In summary, it has now been shown that viral particles trapped in ice for tens of thousands of years have the potential to be revived so that they can infect their preferred cell targets of choice. This resurrection is unique and is an important scientific breakthrough which may allow for the identification and study of viral lineages and viral lineages over time. There is a minute but not nonexistant chance that a thawed virus might be a threat to human life, and if this were to be the case it would have the potential to spread through the population relatively unchecked as we will likely have lost any immediate defenses to it do to a lack of selective pressure over the last 30,000 years.
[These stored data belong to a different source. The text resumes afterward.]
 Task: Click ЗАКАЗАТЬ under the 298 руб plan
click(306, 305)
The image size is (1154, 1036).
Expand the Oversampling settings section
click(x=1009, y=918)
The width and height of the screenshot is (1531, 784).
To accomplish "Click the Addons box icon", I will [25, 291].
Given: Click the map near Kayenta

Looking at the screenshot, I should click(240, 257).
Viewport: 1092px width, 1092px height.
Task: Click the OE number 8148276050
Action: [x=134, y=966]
Even so, as the authors of the Nature summary of the original study point out, it is far more important that we focus on the more immediate concerns of global climate change - rising sea levels, and other temperature related changes to our immediate environment. The thawing of sinister viruses is a real possibility, but it is so remote that it is far more likely that society will be decimated by a newly discovered virus than by one that time has forgotten.